When I was choosing my A-levels (years ago!), lots of people told me "Hmm, maths and music they go together, don't they?" There's no shortage of people turning music into maths, e.g. http://www.newscientist.com/article/dn9500-geometric-maps-reveal-hidden-beauty-of-music.html but the only attempts I've heard turning maths into music produces stuff I don't find musically satisfying (12-tone, anyone?). I'm not sufficiently expert to say it's bad - but I do know I don't like it. D'you think there really is a connection between maths and music? BrianT

Lots of connections between mathematics and music. If you look at time and rhythm, you can see that it's all really fractions and ratios. One of my favourite composers, Harrisson Birtwistle always composes with his 'bible' close by; a faded excercise book full of formulae for time relationships. Pitch is another aspect of music where numerical codes are very important. I'm not entirely sure how it works, but equal temperament is based on a formula discovered by Pythagoras. There are probably people out there who could explain it all much better than me, but it might be worth finding out about how 'the golden section' works in music. It's something to do with a naturally occuring climax in a piece which can actually be measured as a time relationship between the middle and the end. Although is wasn't actually discovered until the 19th century, it occurs in most works by the 'great composers' such as Bach and Mozart. Me? I just play the trombone, and quite often I find that baffling enough

Hi Brian; I've spotted you here a few times, but haven't had the chance to say hello.. Most definitely - and you yourself are the living proof of it, no? There are plenty of other examples I could point to, from the Oxford University Maths researcher we have on our front row at Kidlington to the all-Maths Euph/Bari line-up that we sported at the University of Warwick when I was there. What I think it comes down to is enjoying analysing patterns as an activity in itself. Making music is an activity that, however unseriously undertaken, requires a certain amount of pattern recognition, as Duncan alluded to. As you look closer and closer, peering more and more intently, deeper patterns jump out - in fact, I suspect that it's the patterns which are just buried deeply enough that we can't quite consciously comprehend them that give favourite pieces of music their 'zing'; indeed, sometimes it can detract from the 'magic' of a musical moment to understand concretely how the pattern of the effect is caused, if it is that kind of effect. To take an example of a favourite piece of many on the band scene, Wilby's 'Paganini Variations', a lot of the ongoing interest in the piece is maintained by the original sequence of Paganini that lurks beneath the surface on (almost) all of the variations. The least 'interesting' (to the listener) variations are the ones that deviate the furthest from the original theme, in a sense, but then, there is a deeper pattern where Wilby drifts away from and then back towards the original material. This joy in generalising is what characterises Mathematics in all its guises (rather than just arithmetic), and so there is a natural correspondence between performing thoughtfully in both disciplines. Must dash now, but I'm sure I shall return to this thread...

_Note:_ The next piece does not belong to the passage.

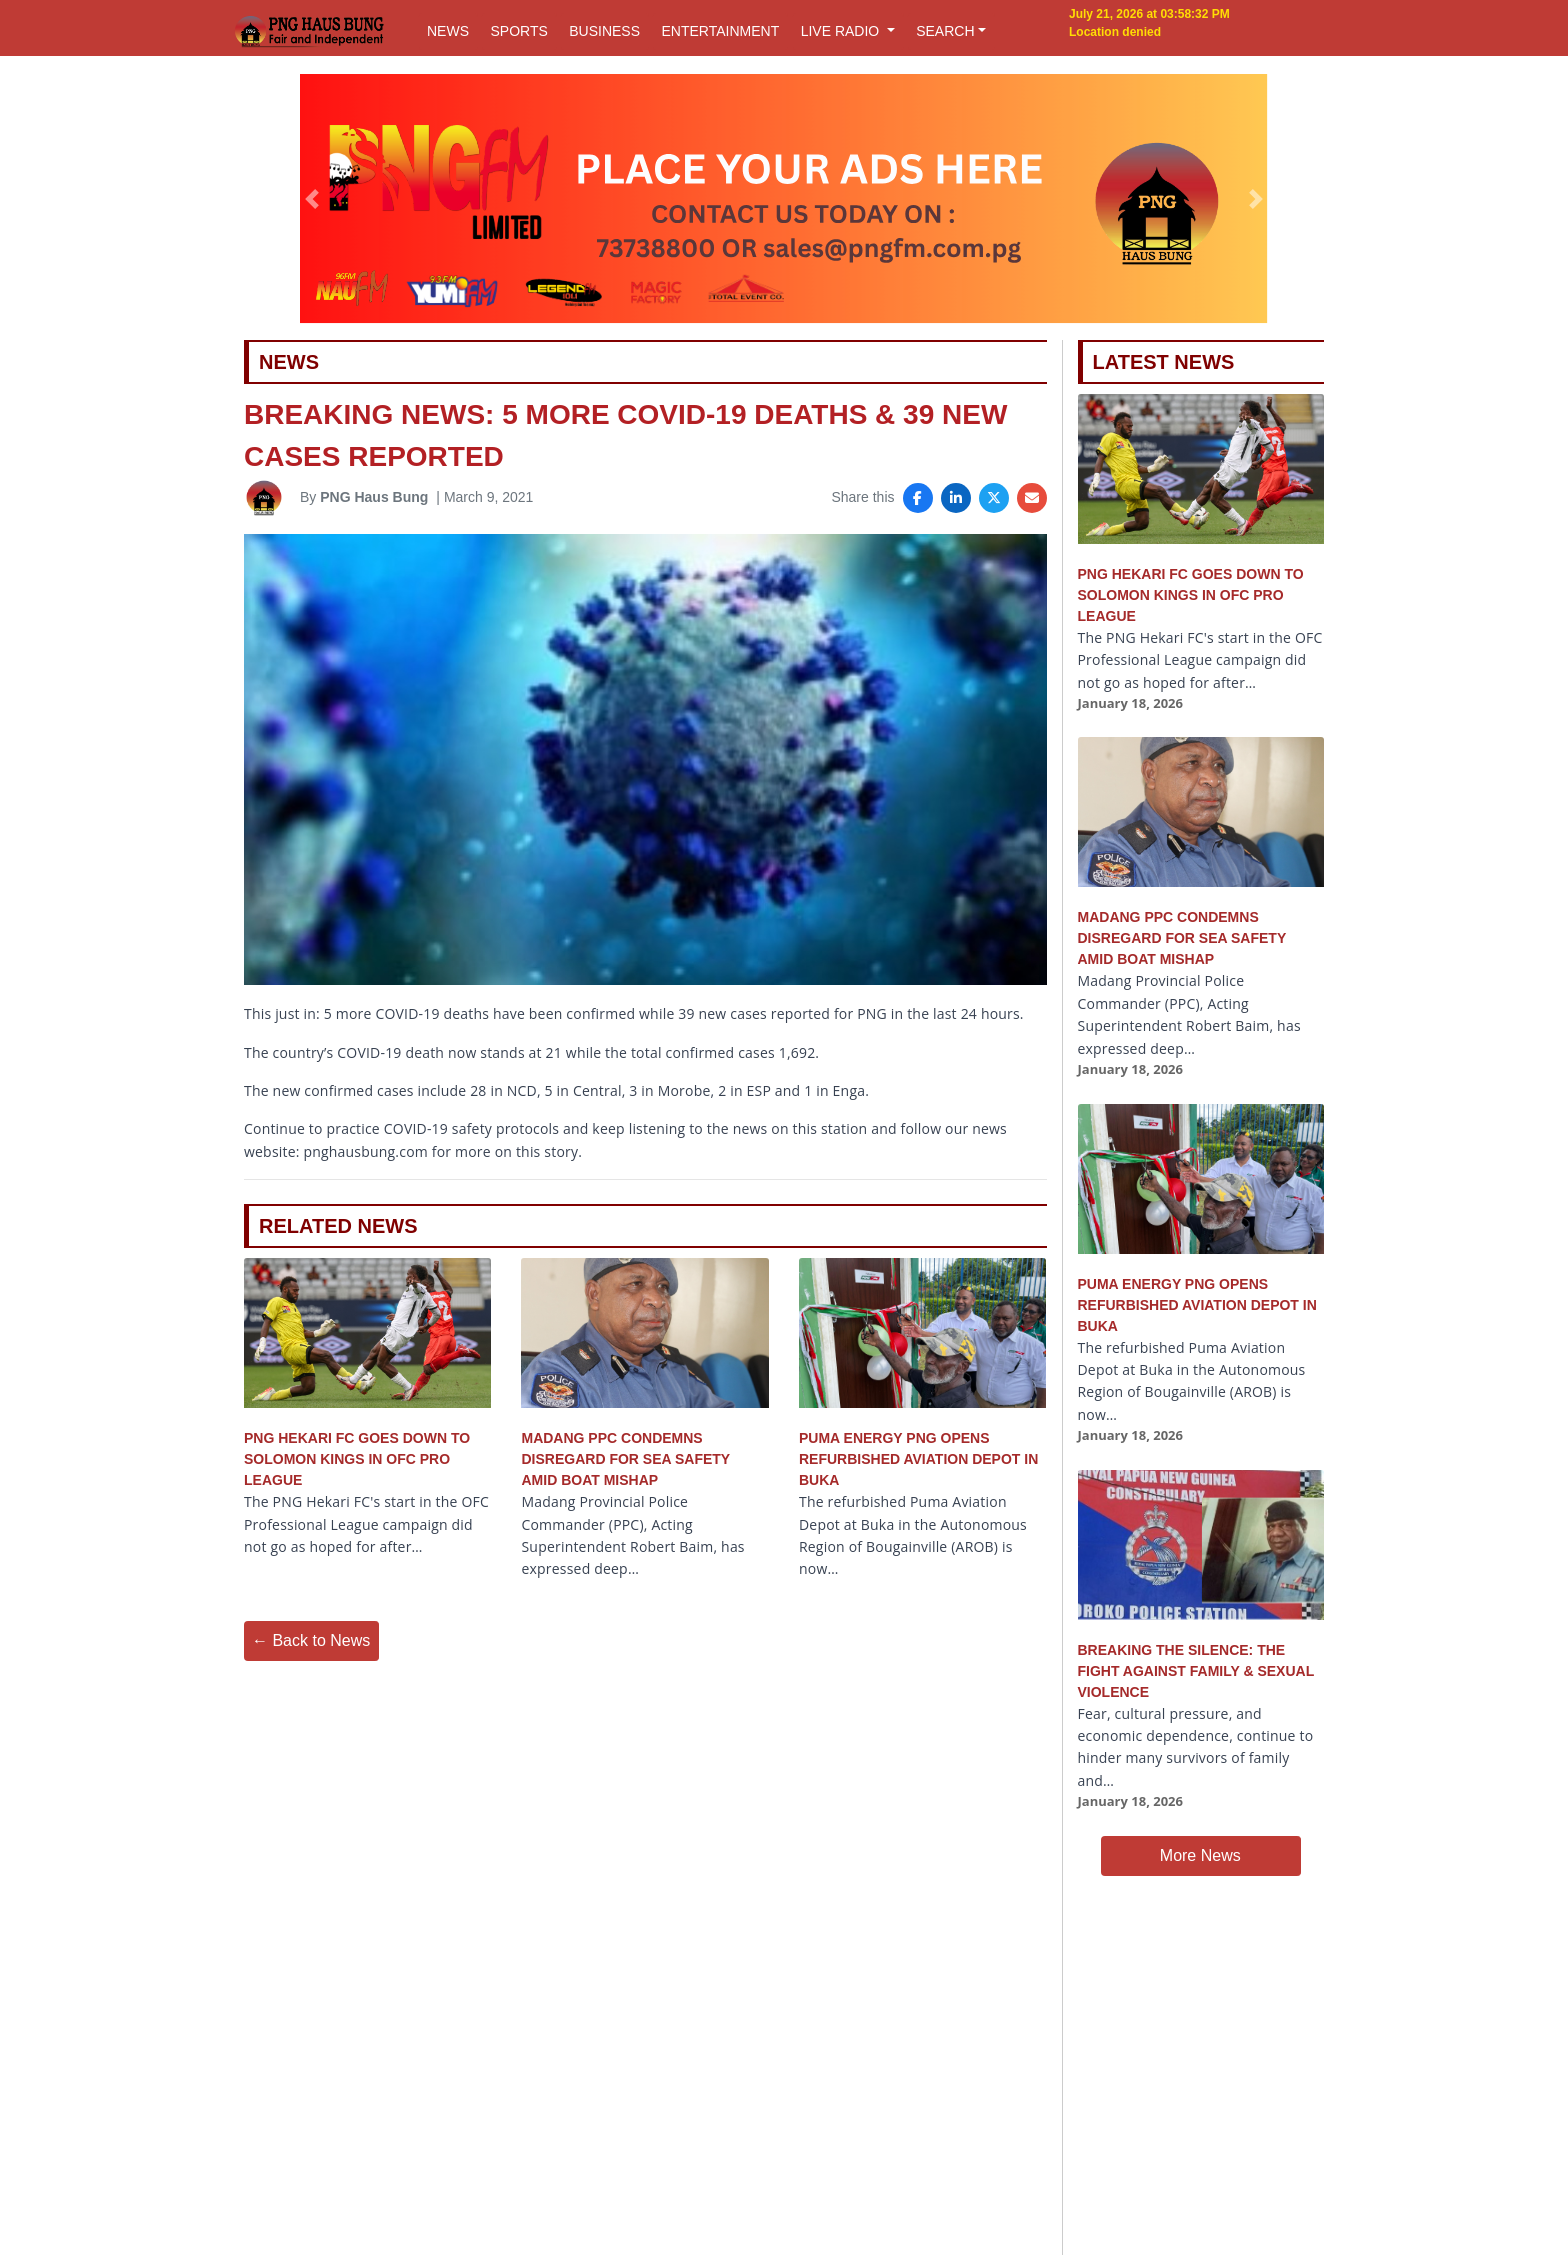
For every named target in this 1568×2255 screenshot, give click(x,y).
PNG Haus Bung (374, 497)
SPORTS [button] (518, 31)
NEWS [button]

Some interesting stuff on Wikipedia if you're into this kind of thing: Equal Temperament Pythagorean Tuning Then if you google for Chaos Theory and Music you'll get into non-linear dynamics and fractal generation of music....clever stuff this science thing :biggrin:

I know of one conductor cant rememember who it was but they were a qualified mathamation and said the awkward time signatures were so simple to work out and made them easy for the band to understand. It would be no good explaining them to me as all i have is C.S.E grade 3 in Maths

I definitely believe maths and music are connected. Many people that play music well are also very good at maths.

My degree included maths (and computing - 25 years ago computing was part of maths) with music. I absolutely hated maths until 5th year (y11) and then it all suddenly fell into place. I had a choice after uni to teach maths or music. On my PGCE course, there were 4 other people in the same situation. At school, most of the maths staff are musical - some extraordinarily giftedly so. Sadly, it doesn't always go the other way. Mozart, so it is rumoured, was a genius at maths as well as music.